===== Entries shown =====
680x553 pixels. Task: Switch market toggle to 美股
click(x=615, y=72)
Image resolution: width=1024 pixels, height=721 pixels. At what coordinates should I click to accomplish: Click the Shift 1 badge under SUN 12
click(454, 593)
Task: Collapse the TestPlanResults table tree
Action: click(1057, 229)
=====
All of the material is to be given again exactly.

680x553 pixels. Task: Switch market toggle to 美股
click(x=615, y=72)
Image resolution: width=1024 pixels, height=721 pixels. At what coordinates should I click to accomplish: Click the Shift 1 badge under SUN 12
click(454, 593)
Task: Collapse the TestPlanResults table tree
Action: click(1057, 229)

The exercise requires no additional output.